(MATERIALS PROVIDED)
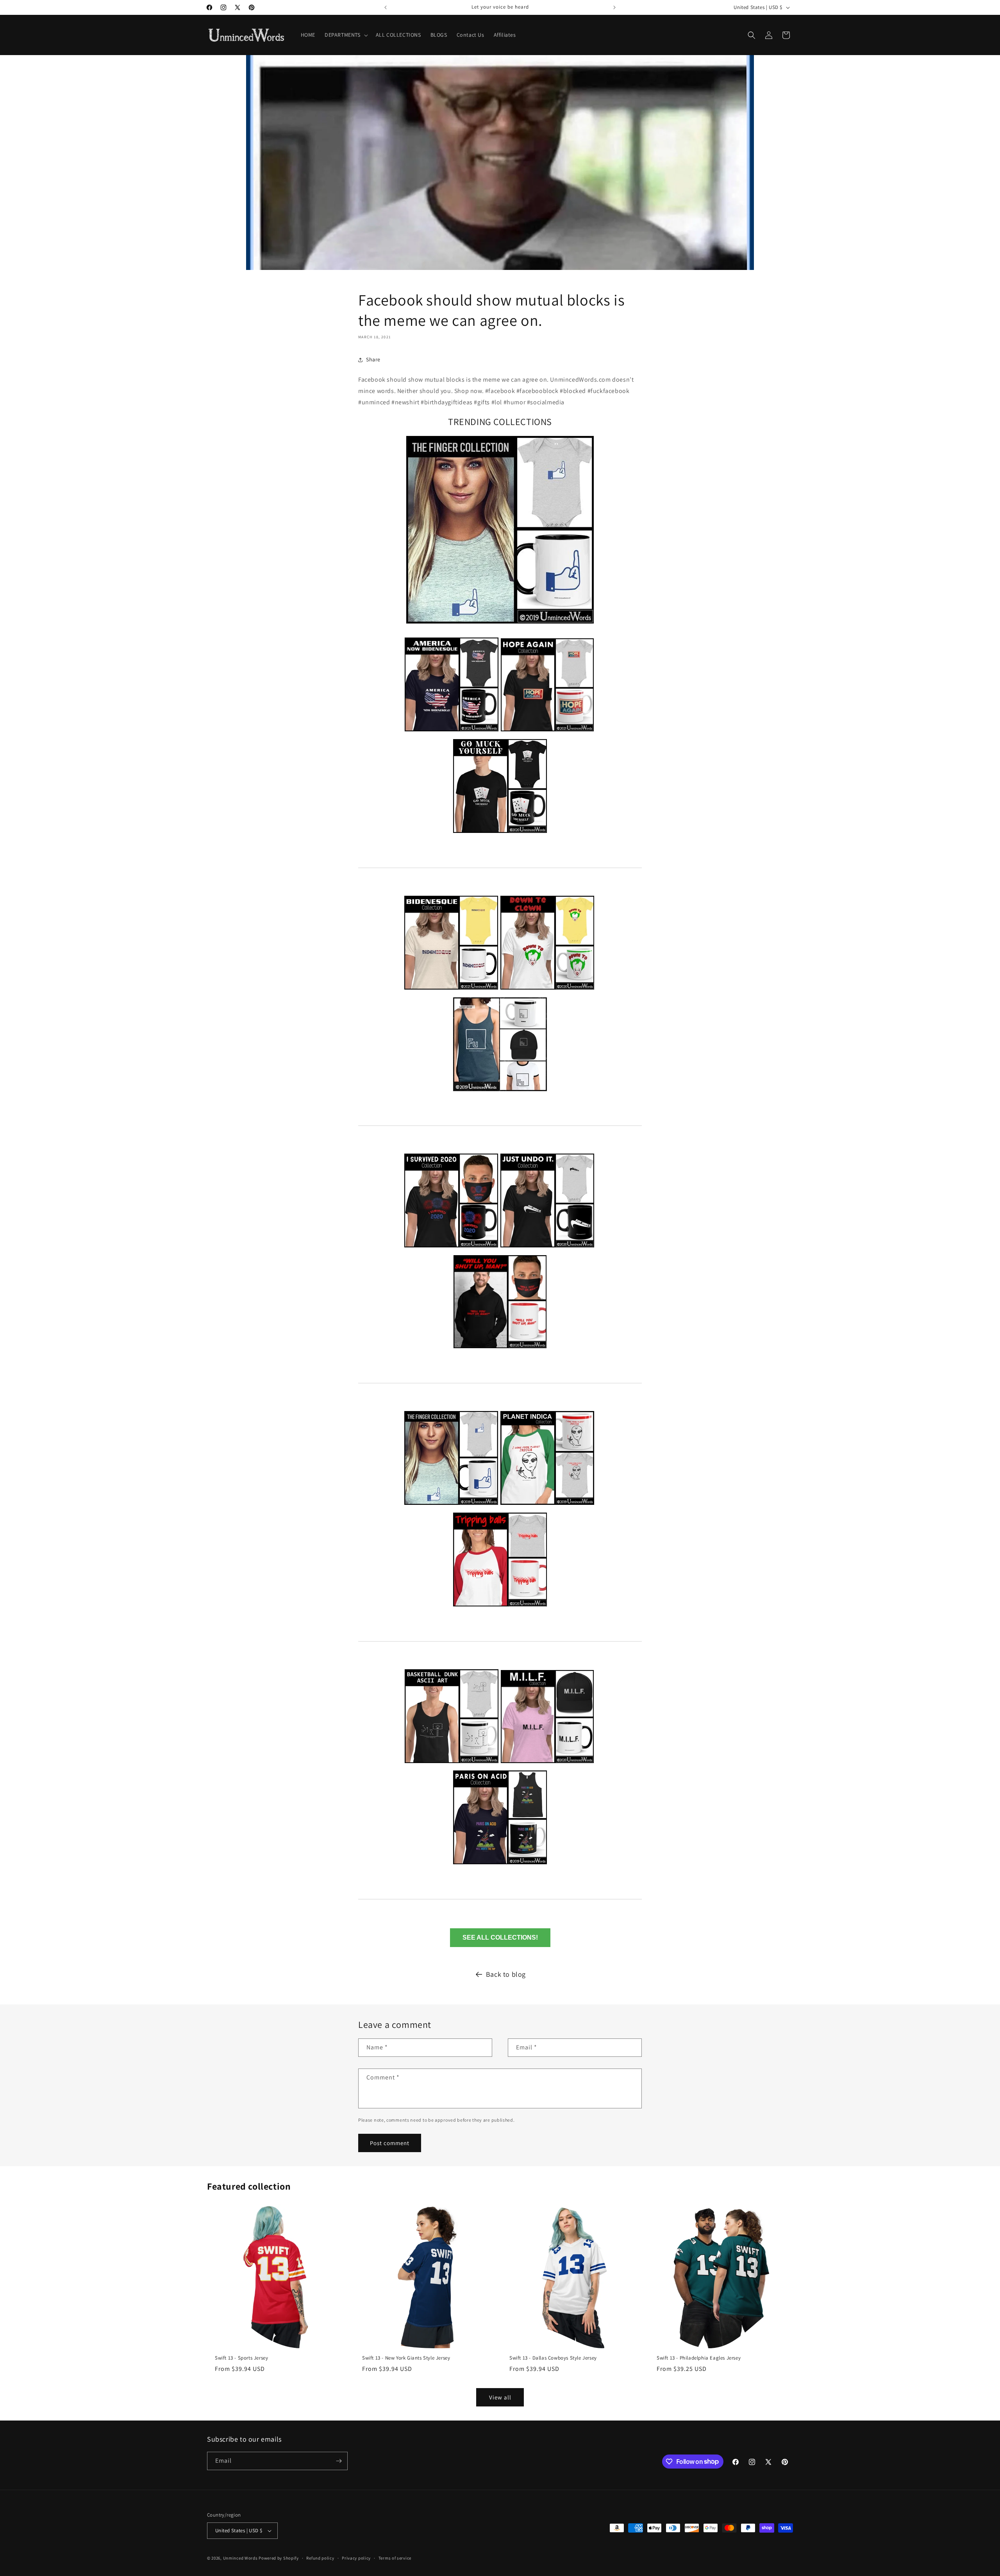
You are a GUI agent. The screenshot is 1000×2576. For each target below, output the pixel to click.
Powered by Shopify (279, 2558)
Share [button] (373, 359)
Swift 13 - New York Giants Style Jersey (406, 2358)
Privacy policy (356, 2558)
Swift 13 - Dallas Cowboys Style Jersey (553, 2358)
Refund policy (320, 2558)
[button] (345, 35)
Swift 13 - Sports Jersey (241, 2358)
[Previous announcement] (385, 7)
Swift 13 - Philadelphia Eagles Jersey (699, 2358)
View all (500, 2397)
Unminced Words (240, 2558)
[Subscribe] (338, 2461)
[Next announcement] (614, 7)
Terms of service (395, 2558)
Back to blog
(End MATERIALS PROVIDED)
• [EXERCISE INSTRUCTIONS]
Could the data above be reproduced exactly, with the pictures left out?

• [EXPECTED ANSWER]
You are a GUI agent. The screenshot is 1000×2576. For each target below, output the pixel to click.
Powered by Shopify (279, 2558)
Share [button] (373, 359)
Swift 13 - New York Giants Style Jersey (406, 2358)
Privacy policy (356, 2558)
Swift 13 - Dallas Cowboys Style Jersey (553, 2358)
Refund policy (320, 2558)
[button] (345, 35)
Swift 13 - Sports Jersey (241, 2358)
[Previous announcement] (385, 7)
Swift 13 - Philadelphia Eagles Jersey (699, 2358)
View all (500, 2397)
Unminced Words (240, 2558)
[Subscribe] (338, 2461)
[Next announcement] (614, 7)
Terms of service (395, 2558)
Back to blog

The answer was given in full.